Given records:
-=-=-

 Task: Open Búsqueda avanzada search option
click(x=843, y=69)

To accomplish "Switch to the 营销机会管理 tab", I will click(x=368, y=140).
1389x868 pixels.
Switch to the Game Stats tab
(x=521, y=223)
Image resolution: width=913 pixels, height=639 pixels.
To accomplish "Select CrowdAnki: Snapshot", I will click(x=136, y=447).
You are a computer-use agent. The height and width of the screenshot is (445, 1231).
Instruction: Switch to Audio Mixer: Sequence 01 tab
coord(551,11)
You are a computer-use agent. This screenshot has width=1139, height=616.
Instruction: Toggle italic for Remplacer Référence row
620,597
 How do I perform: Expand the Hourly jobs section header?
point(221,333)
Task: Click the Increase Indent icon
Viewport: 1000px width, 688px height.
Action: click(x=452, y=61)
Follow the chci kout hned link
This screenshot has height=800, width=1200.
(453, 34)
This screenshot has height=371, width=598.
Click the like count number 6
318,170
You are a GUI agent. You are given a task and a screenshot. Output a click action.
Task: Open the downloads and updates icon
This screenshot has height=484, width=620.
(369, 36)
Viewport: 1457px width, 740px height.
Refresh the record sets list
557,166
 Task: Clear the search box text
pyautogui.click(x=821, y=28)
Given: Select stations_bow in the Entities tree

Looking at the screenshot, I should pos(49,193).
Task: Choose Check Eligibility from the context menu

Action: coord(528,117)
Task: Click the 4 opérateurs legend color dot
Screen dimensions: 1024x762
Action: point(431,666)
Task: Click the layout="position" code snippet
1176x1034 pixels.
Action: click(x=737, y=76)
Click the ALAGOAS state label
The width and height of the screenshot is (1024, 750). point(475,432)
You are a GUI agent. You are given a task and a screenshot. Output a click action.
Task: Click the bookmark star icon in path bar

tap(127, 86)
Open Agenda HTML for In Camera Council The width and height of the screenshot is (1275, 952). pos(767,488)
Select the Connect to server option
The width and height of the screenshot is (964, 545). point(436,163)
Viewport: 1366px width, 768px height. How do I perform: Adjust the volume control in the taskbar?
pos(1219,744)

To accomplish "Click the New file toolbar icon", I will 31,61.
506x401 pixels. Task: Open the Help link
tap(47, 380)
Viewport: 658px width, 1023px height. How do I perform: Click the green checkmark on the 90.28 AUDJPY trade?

-=-=-

Problem: Which lines of the records above hold the word "accomplish"? Copy each one out.

Exercise response:
To accomplish "Switch to the 营销机会管理 tab", I will click(x=368, y=140).
To accomplish "Select CrowdAnki: Snapshot", I will click(x=136, y=447).
To accomplish "Click the New file toolbar icon", I will 31,61.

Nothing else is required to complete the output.